There’s an ever-growing list of waterfalls and other picturesque spots in the Wet Tropics that provide outdoor inspo for thousands of people via hashtags and interest-based social media groups.
If you use socials, it’s likely that in your digital travels you’ve seen a photo of a spectacular-looking natural spot, and it’s translated into an actual visit. You’re not alone. Social media is a driver and inspirer to get people out into nature.
On the one hand, this helps connect us with our environment and it supports accessibility for more people. But on the other, there is such a thing as loving a place to death.
The bright milky-blue Cardwell Spa Pools and the infinity pool at the top of Windin Falls are just two spots that have blown up on Instagram in the last few years.
While we’re not at risk of the drastic damage from millions of visitors, or ‘Instagram crowds’, at some locations overseas, our environment is sensitive and can be impacted by increased visitation if people aren’t doing the right thing.
Here are some simple things we can all do to help look after places when we’re out and about.
Leave it as you found it
Enjoy the moment and the environment while you’re there – that flower or rock might look great in your home, but it looks better where it is now!

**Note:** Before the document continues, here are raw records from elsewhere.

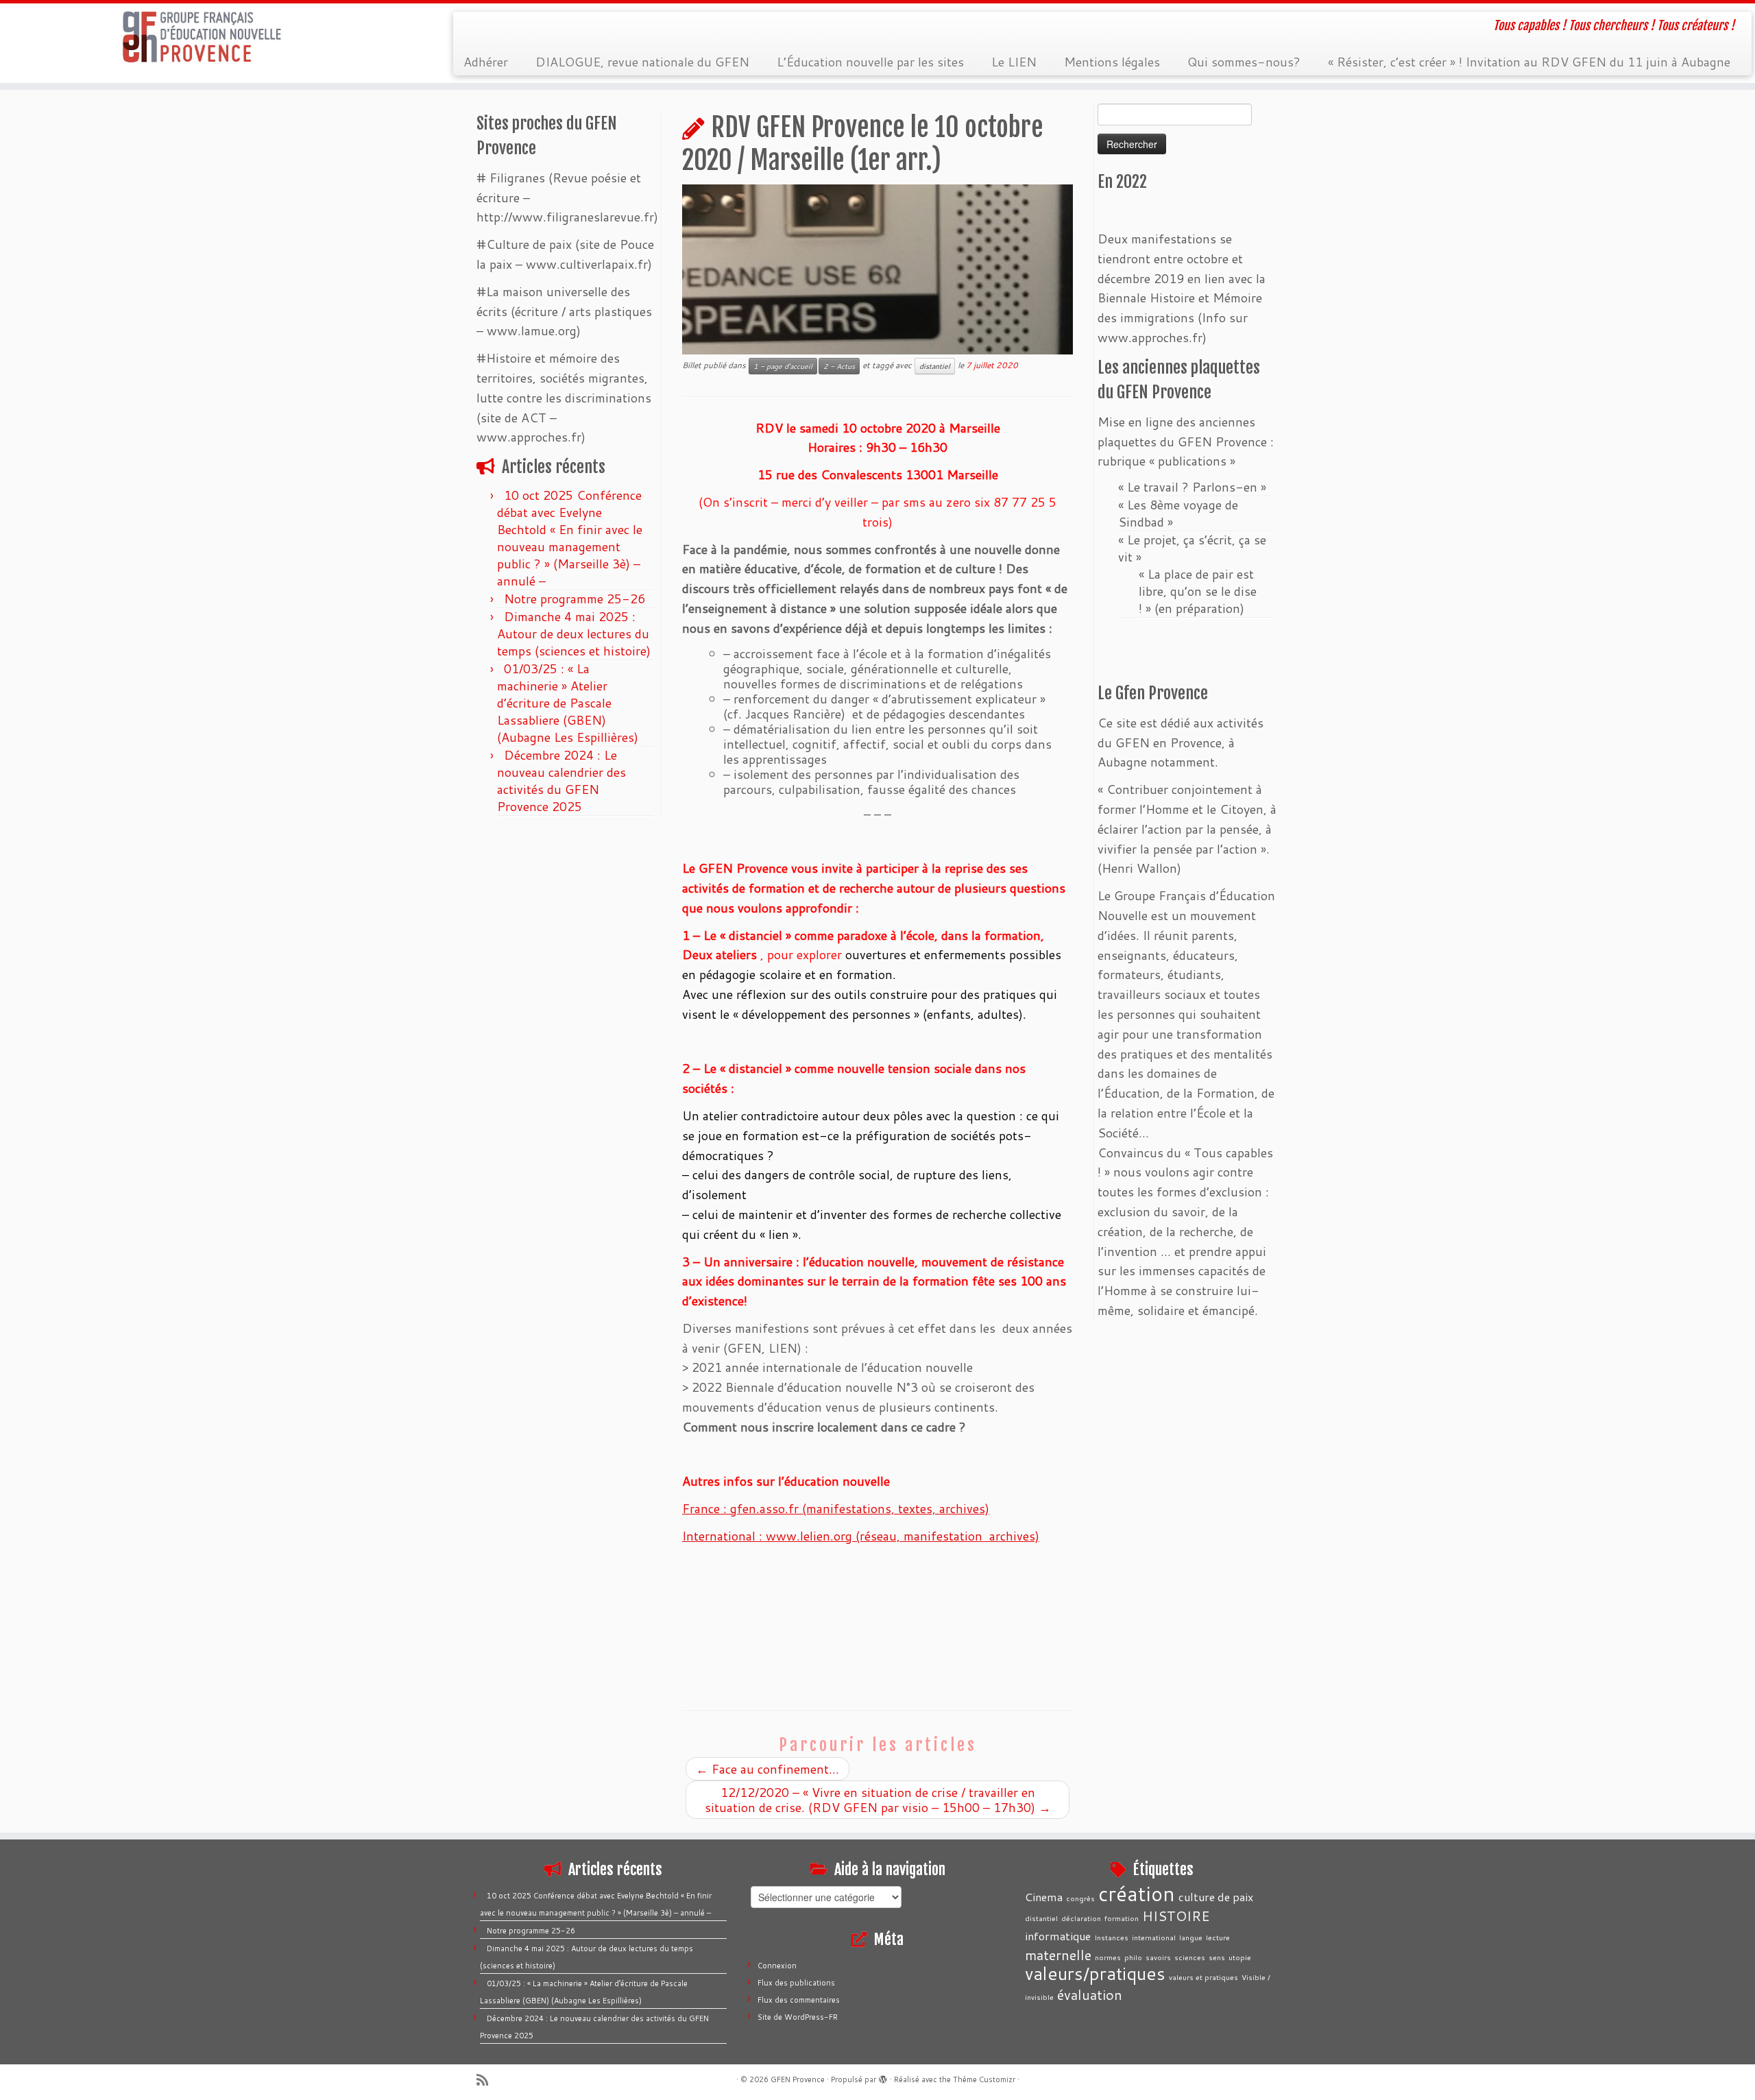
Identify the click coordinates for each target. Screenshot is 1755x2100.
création (1136, 1893)
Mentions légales (1112, 62)
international (1154, 1937)
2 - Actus (839, 366)
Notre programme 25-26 (576, 598)
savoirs (1158, 1957)
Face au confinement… (767, 1769)
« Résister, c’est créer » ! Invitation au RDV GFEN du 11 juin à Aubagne (1529, 62)
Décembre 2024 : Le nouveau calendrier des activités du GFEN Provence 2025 (561, 780)
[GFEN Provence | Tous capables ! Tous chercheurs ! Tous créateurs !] (202, 37)
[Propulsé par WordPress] (883, 2076)
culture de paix (1215, 1897)
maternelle (1058, 1954)
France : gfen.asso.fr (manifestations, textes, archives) (835, 1508)
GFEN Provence (798, 2079)
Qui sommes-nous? (1243, 62)
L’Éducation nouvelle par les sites (870, 62)
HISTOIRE (1176, 1915)
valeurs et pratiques (1203, 1977)
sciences (1189, 1957)
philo (1133, 1957)
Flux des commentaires (799, 1999)
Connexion (777, 1965)
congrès (1080, 1898)
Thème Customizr (984, 2079)
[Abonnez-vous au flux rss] (486, 2080)
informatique (1058, 1936)
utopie (1239, 1957)
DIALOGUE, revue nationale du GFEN (642, 62)
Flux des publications (796, 1982)
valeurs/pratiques (1095, 1973)
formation (1121, 1918)
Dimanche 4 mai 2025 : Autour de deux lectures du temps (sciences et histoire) (574, 633)
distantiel (934, 366)
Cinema (1044, 1897)
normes (1108, 1957)
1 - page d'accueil (782, 366)
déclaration (1081, 1918)
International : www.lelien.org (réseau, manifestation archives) (860, 1536)
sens (1217, 1957)
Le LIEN (1014, 62)
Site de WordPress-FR (798, 2017)
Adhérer (485, 62)
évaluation (1089, 1994)
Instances (1111, 1937)
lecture (1218, 1937)
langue (1190, 1937)
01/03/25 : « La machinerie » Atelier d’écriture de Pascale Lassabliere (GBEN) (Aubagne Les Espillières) (567, 703)
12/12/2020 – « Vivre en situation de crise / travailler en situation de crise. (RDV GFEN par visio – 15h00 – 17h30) (878, 1799)
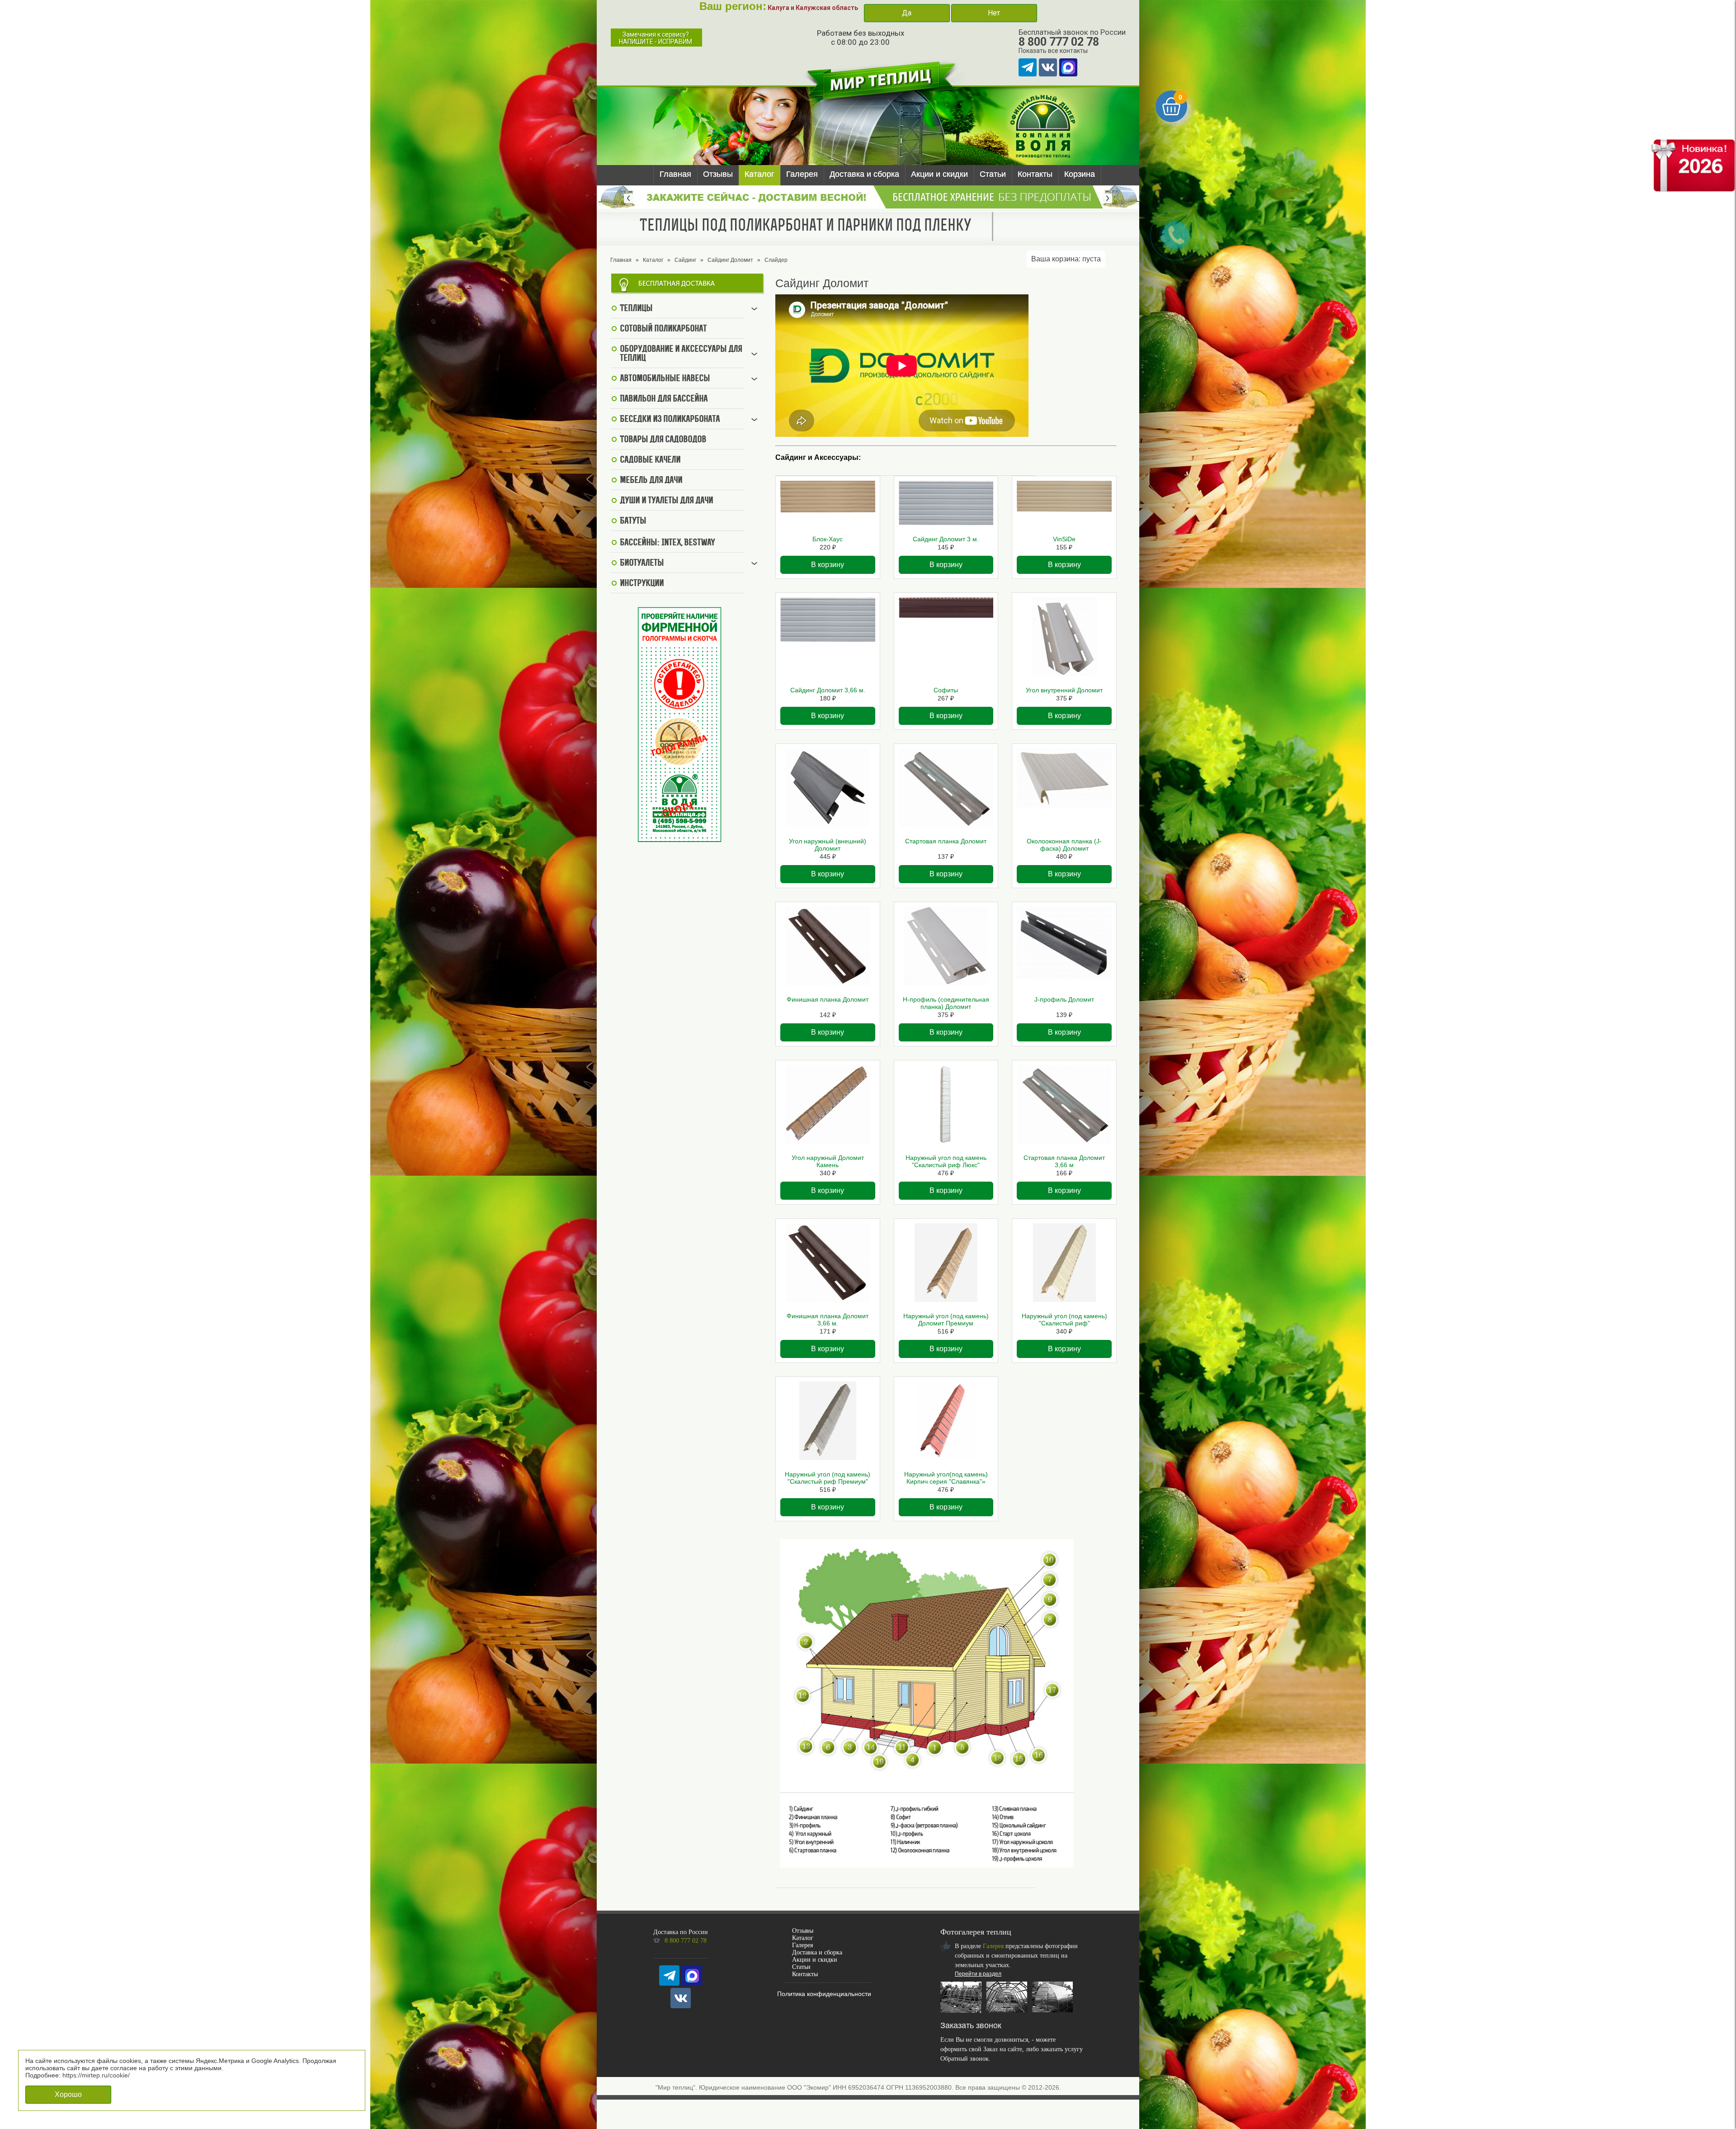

Also, it should go without saying but take your rubbish home with you. This includes food scraps – wildlife have specialised diets, and they can also become dependent on people for food.
Learn about wildlife by quietly observing from a distance. Avoid approaching or disturbing them. Never bring domestic animals to areas they’re not supposed to be in. Their presence, and even the scent they leave, can scare and stress native animals. Help protect wildlife rather than adding to their survival challenges.
Keep it out of the water
Sunscreen and insect repellent is bad news for critters and plants that live in waterways. Apply after you swim, or wipe it off before you hop in the water.
Stick to the path
Keep to designated walking tracks to avoid trampling young seedlings and compacting fragile soils. It might not seem like a big deal but some ecosystems are very fragile, even if they don’t look it. Leave only footprints – and leave them in the right place!
Clean your shoes
Disease, weed seeds and pathogens can easily hitch-hike to new places on your footwear. Give your shoes a good brush down before you go out walking – it’s even better if you can quickly disinfect them with mild bleach solution.
Be mindful of what you portray
If you’re posting a snap of your adventures on socials, give some thought to what your pictures might encourage others to do. Is it safe? Is it respectful? Is it setting a good example? Why not include some ‘Leave No Trace’ tips in your captions and stories and spread the word for others people. ‘Leave No Trace’ is a framework for making good decisions on enjoying the outdoors responsibly. Whether it’s in your backyard, at your local park, or in the remote wilderness, it’s all about minimising your impact.